__How to complete this task__
The data that follows must be transcribed in full and exactly, minus the pictures.

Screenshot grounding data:
:::::

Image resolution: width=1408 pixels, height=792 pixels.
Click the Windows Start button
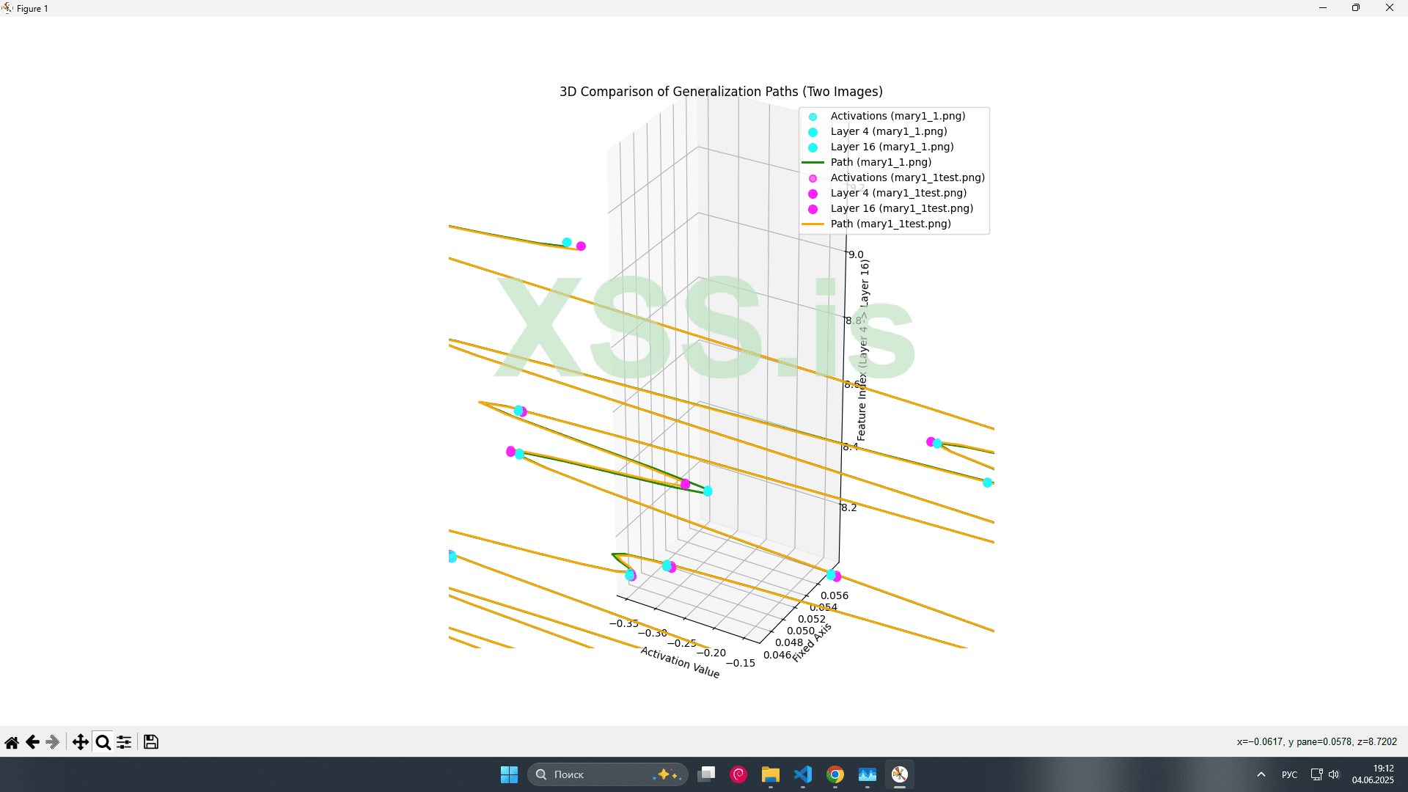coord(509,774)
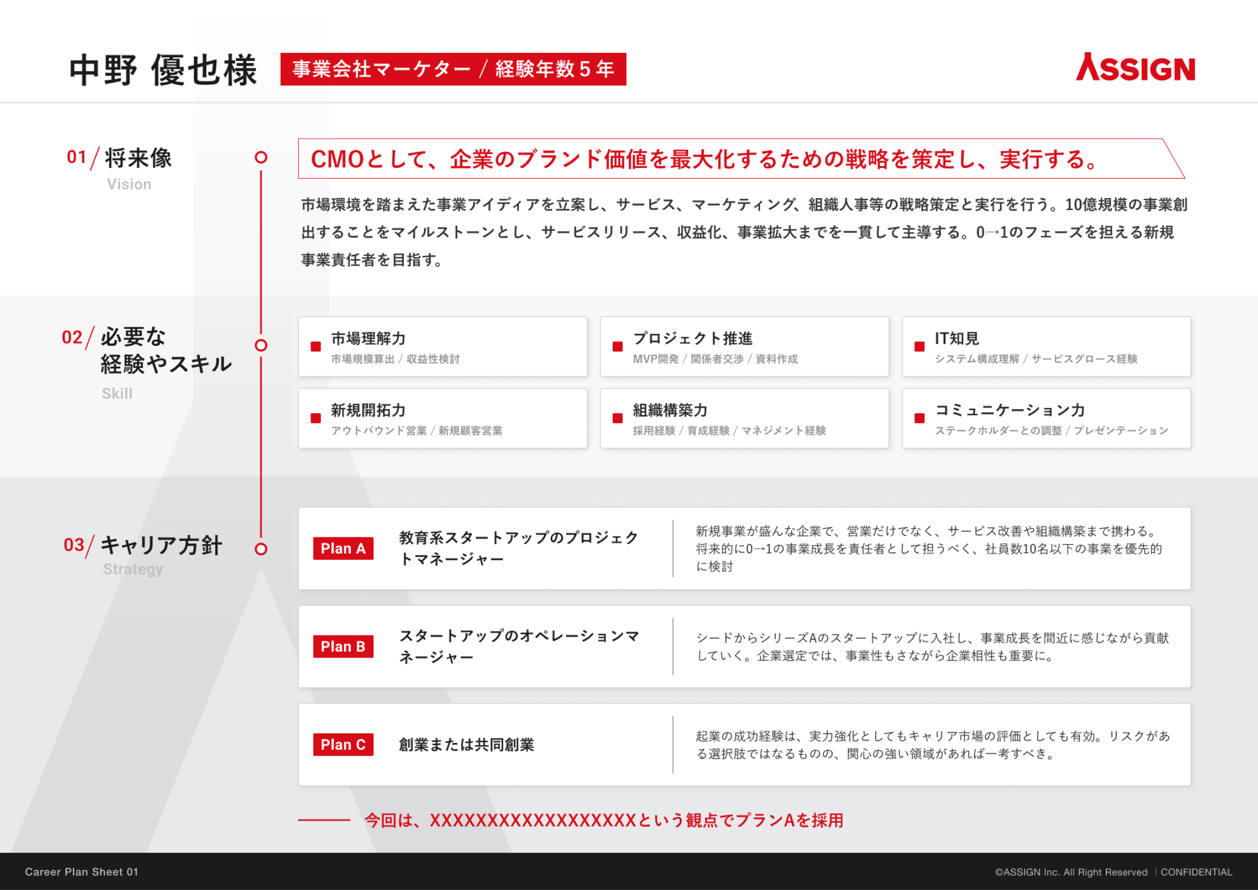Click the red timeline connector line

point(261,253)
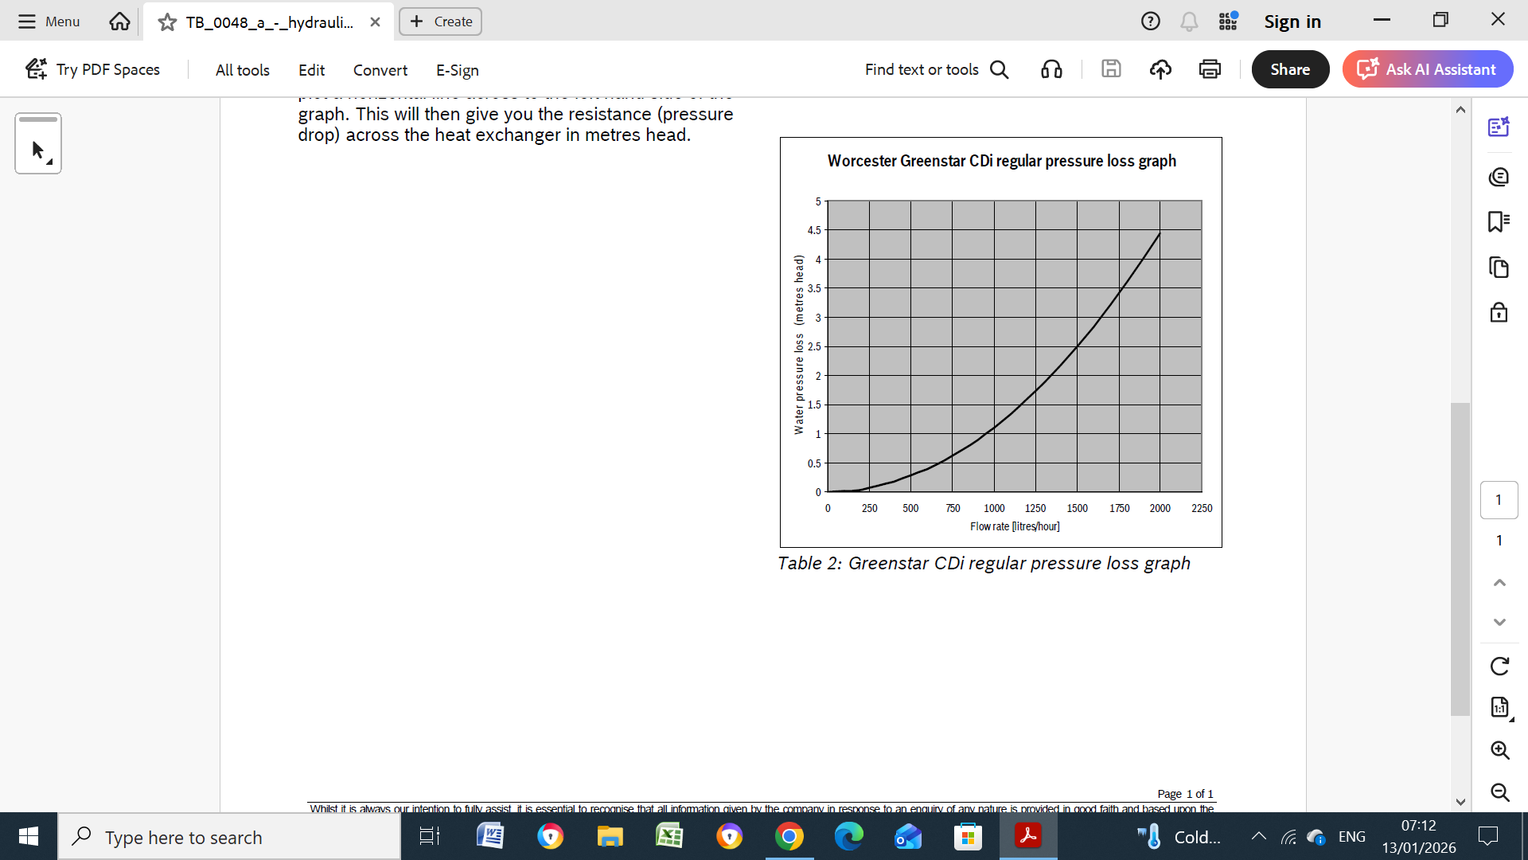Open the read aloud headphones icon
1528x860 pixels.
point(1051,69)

:::::

__Written reply__
Image resolution: width=1408 pixels, height=792 pixels.
Click the Windows Start button
coord(509,774)
Click the red timeline connector line

point(261,253)
Open the read aloud headphones icon
1528x860 pixels.
point(1051,69)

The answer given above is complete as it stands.